- Provided passage -
╭──

How to generate a random number in java with array bounds?

Question

I want to ask how to generate a random number in java , i know it is done by random.nextint() but i want to check if the number is not what i wanted then it should be rejected and a new random number should be generated .

I want something like this :

Integer[] in = {1,2,3,4,5};    
int a = new Random().nextInt(10);
for(int i=0;i<in.length ;i++)
   if(a==in[i])
      //new random number

if the number is present in the above array (in) then new random number should be generated

Answer 1

Just put it in a do-while loop:

int a;
do {
    a = new Random().nextInt(10);
} while (Arrays.asList(in).contains(a));

Answer 2

I would avoid not generating a number you didn't want in the first place.

╰──

- Collected material -
╭──

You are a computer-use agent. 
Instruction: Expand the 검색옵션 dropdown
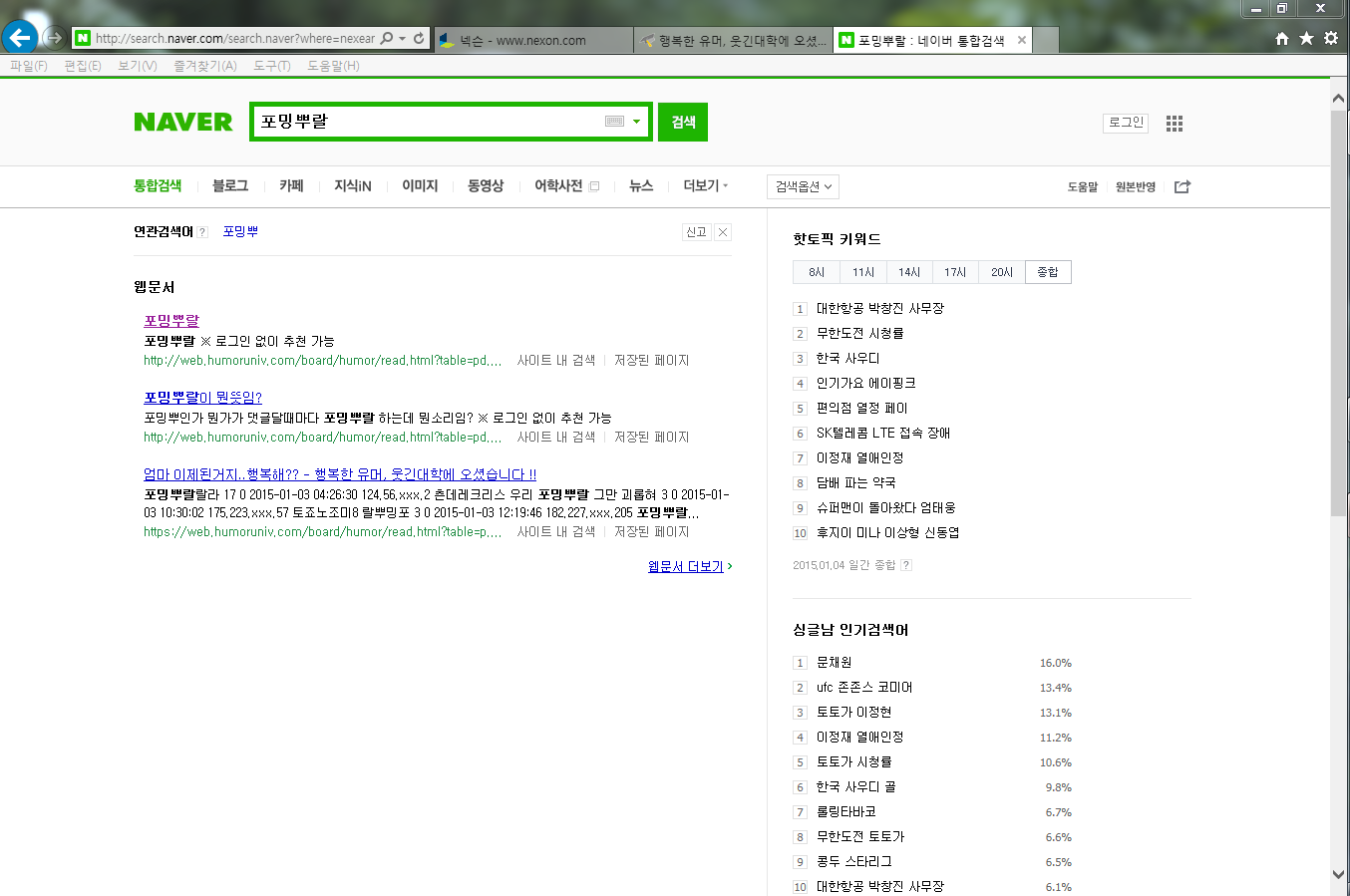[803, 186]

╰──

- Tasks to complete -
1 - In the Java random number thread, what kind of loop does Answer 1 recommend?
2 - Echo the Java random number thread from "if the number is present" up to and including "the first place.".
The listing has no connection to the Java random number thread.

- Completed exercise -
1 - A do-while loop.

2 -
if the number is present in the above array (in) then new random number should be generated

Answer 1

Just put it in a do-while loop:

int a;
do {
    a = new Random().nextInt(10);
} while (Arrays.asList(in).contains(a));

Answer 2

I would avoid not generating a number you didn't want in the first place.